Ces derniers temps, les initiatives politiques se multiplient, en Algérie. Au lieu de soutenir ou d’en porter un autre projet, certaines personnalités se contentent de les démolir. Mais, quand l’élite ne propose pas de solution, c’est que le pays touche vraiment le fond. C’est le cas de la contribution, signée par quatre personnalités (Madjid Benchikh, Ahmed Dahmani, Aissa Kadri et Mouloud Boumghar), parue dans les colonnes du journal « El Watan », le 27 février dernier. Bien que l’on puisse partager leur constat sur l’emprise du commandement militaire sur la vie politique, nos intellectuels ne suggèrent aucune voie de sortie de crise. Pour eux, les initiatives entreprises par la classe politique n’ont aucune chance d’aboutir.

Dans le même ordre d’idée, ils considèrent qu’il n’existe aucune différence entre la conférence nationale de consensus, proposée par le FFS, et le projet porté par la CNTLD. Bien qu’ils aient le droit de ne pas croire à ces initiatives, ils ne peuvent pas ignorer leur approche différente voire leur caractère ambivalent. Car, s’il y a une revendication qui ne fait pas partie du vocabulaire du FFS, c’est l’appel au coup d’État, et ce, quelle que soit sa finalité.

En tout état de cause, si le régime réel peut repousser aisément la proposition de transition reposant sur l’intervention de l’armée, il n’en est pas de même de son refus de dialoguer. D’ailleurs, toute la question est de savoir si on peut demander à l’armée de perpétrer un coup d’État et, en même temps, prétendre porter un projet démocratique ? Du coup, si la proposition de la CNTLD risque de plonger le pays dans le chaos, il n’en est pas de même de la  proposition du FFS visant à rassembler les acteurs politiques autour d’une même table.

Cependant, dans une lecture simpliste, nos intellectuels confondent les deux initiatives. Volontairement ou pas, ils font une présentation erronée de l’initiative du FFS. Alors que la conférence nationale de consensus n’a pas pour but de chasser des dirigeants pour les remplacer  par d’autres –aucun ordre du jour ni aucune priorité ne sont préalablement définis –, les signataires de la contribution du 27 février brouillent les cartes.

Pour eux, le régime n’a aucun intérêt à dialoguer pour qu’on le chasse ensuite du pouvoir. « Comment compte-t-on amener les détendeurs du pouvoir à décider de transformer le système qui leur permet de régner », se demandent-ils. Dans la réalité, deux scénarios peuvent inciter le régime à vouloir dialoguer. Tout d’abord, pour éviter une chute brutale en cas de scénarios comparables à ceux de 2011. Enfin, un refus de dialoguer avec l’opposition contribuera à le discréditer davantage aux yeux de l’opinion.  

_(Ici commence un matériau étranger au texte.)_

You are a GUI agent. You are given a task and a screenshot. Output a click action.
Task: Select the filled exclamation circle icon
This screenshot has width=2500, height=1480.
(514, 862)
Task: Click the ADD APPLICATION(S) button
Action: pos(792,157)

Néanmoins, là où nos intellectuels ne peuvent pas être contredits, c’est lorsqu’ils évoquent les conditions qui permettent « de construire les partis politiques, des organisations syndicales et des associations réellement autonomes ». Pour eux, « ceci passe par la dissolution des différents rouages qui organisent la surveillance et le contrôle politique, en particulier la police politique sous toutes ses formes. » Sans le dire de façon implicite, ils pensent qu’une telle transformation ne peut intervenir sans la participation massive de la population. Or, hormis les quelques révoltes sporadiques, et surtout non coordonnées, le peuple algérien dort sur ses deux lauriers. Et pourtant, la réussite de l’une ou de l’autre initiative dépend directement de sa mobilisation et de sa prise de conscience.